Work to complete:
Please copy out every line in the entries that includes the word "computer".

------------------------------------------------------------

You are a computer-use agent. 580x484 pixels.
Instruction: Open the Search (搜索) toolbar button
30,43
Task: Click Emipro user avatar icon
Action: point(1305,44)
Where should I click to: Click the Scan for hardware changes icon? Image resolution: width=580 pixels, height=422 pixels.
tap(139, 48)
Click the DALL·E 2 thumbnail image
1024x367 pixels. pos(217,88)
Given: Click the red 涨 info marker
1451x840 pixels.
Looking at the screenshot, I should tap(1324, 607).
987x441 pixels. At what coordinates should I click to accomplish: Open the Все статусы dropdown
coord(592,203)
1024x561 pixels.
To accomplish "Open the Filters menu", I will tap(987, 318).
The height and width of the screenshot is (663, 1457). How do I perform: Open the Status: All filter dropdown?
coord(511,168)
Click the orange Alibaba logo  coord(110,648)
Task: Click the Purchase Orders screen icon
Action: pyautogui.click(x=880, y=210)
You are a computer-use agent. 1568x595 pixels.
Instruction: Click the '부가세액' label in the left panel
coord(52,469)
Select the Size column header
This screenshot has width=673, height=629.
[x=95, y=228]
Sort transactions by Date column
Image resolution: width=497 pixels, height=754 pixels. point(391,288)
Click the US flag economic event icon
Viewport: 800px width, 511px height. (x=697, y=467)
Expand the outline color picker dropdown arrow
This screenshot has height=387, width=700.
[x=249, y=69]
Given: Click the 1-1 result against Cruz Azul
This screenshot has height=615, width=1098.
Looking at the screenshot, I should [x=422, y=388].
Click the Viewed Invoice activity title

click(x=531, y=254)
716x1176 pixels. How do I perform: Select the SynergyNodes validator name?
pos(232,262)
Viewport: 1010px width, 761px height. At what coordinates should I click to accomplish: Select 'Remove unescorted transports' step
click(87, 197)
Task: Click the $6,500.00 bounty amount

------------------------------------------------------------

Answer to the exercise:
You are a computer-use agent. 580x484 pixels.
You are a computer-use agent. 1568x595 pixels.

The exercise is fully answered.